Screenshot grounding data
····················
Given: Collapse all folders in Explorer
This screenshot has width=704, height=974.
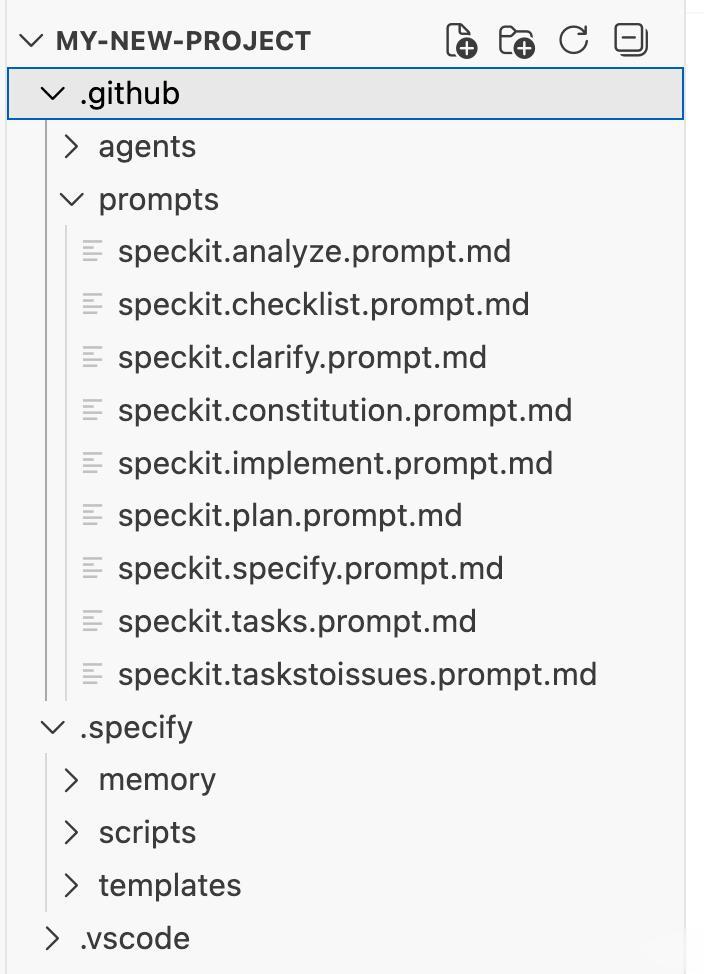Looking at the screenshot, I should 631,41.
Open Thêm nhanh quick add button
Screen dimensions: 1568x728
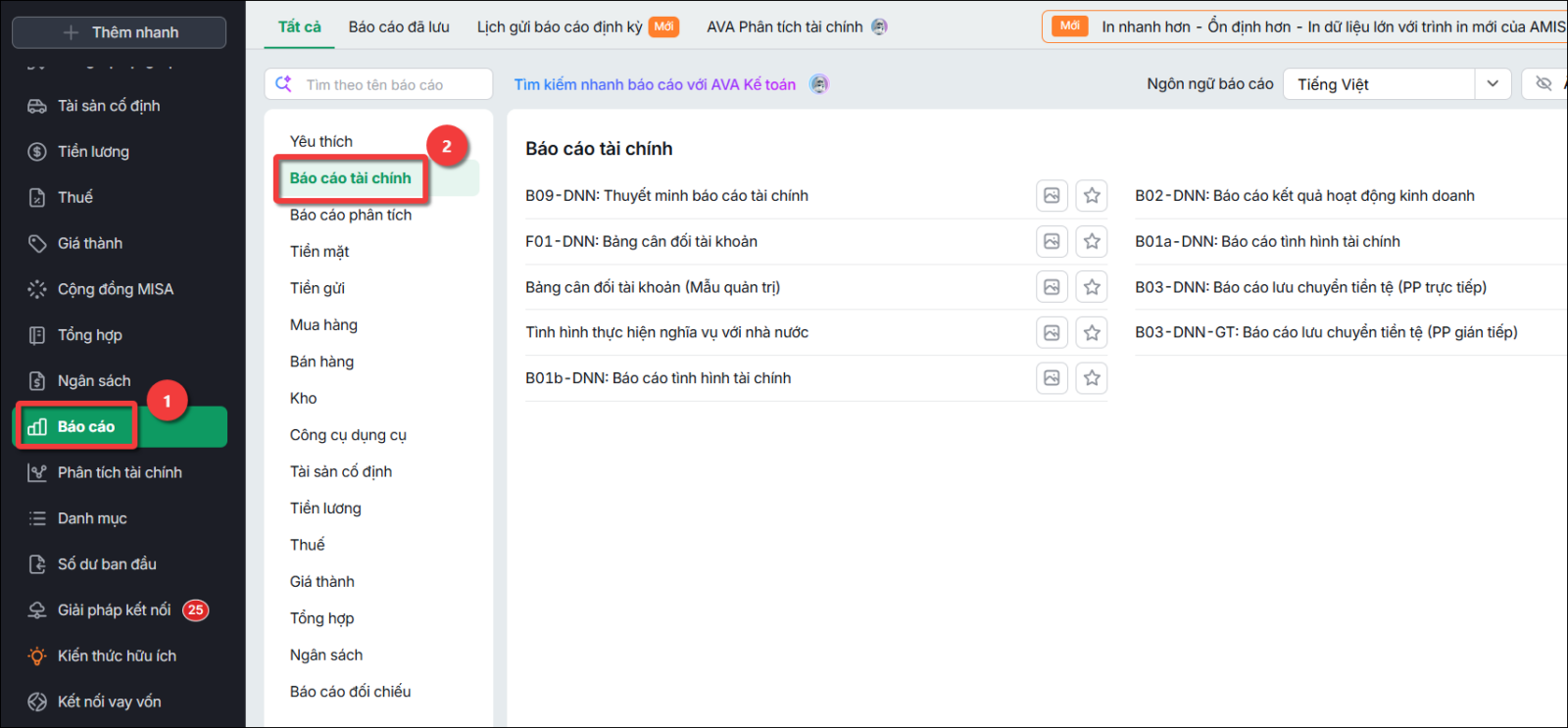[120, 32]
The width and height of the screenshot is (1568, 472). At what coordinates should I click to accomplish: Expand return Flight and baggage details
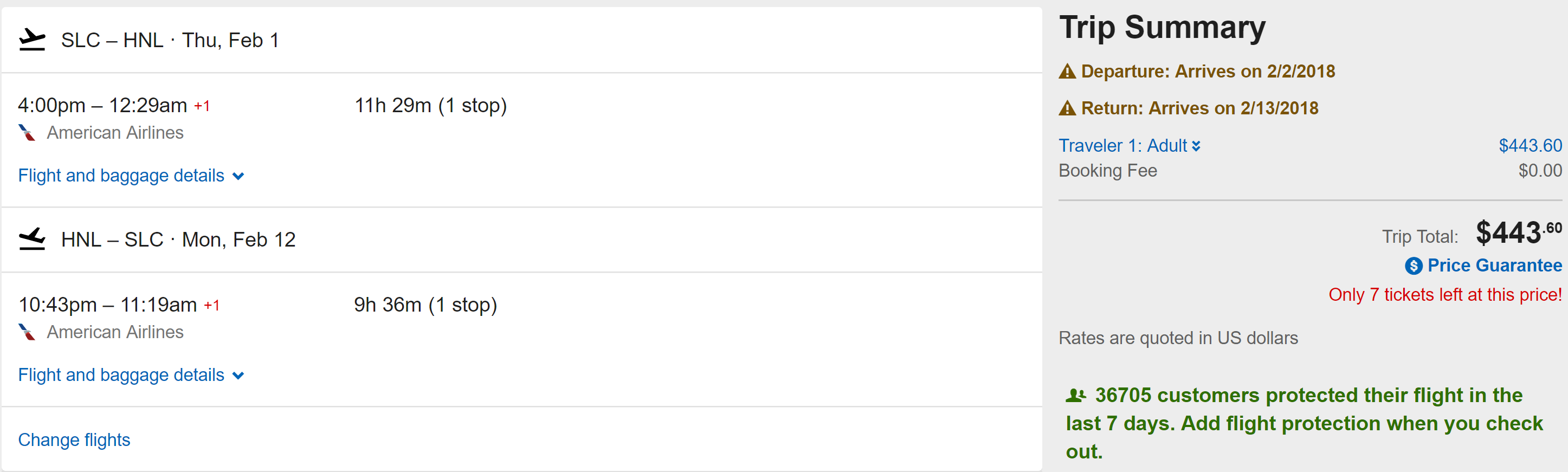(x=131, y=376)
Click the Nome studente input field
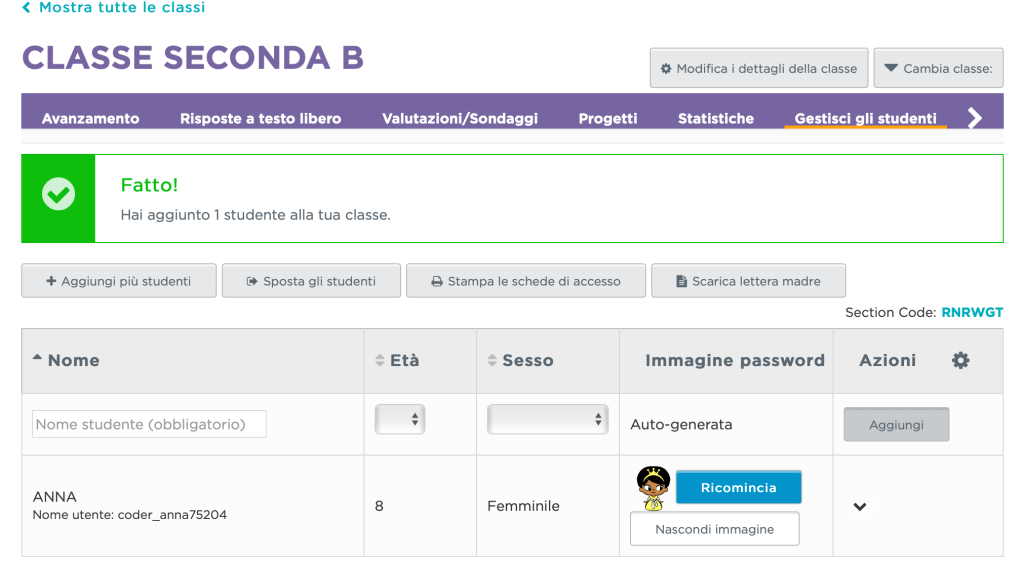 (150, 424)
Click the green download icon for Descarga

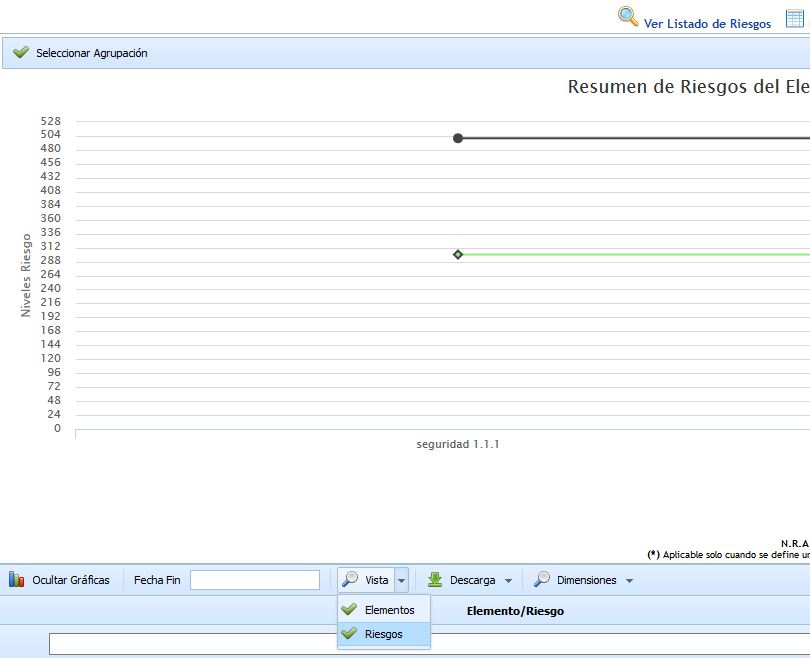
····················
**TASK BRIEF**
The records above are to be transcribed word for word. Skip the images.

**ANSWER AREA**
Given: Collapse all folders in Explorer
This screenshot has width=704, height=974.
Looking at the screenshot, I should 631,41.
Open Thêm nhanh quick add button
Screen dimensions: 1568x728
[120, 32]
The width and height of the screenshot is (1568, 472). At what coordinates should I click to accomplish: Expand return Flight and baggage details
(x=131, y=376)
Click the Nome studente input field
 (150, 424)
Click the green download icon for Descarga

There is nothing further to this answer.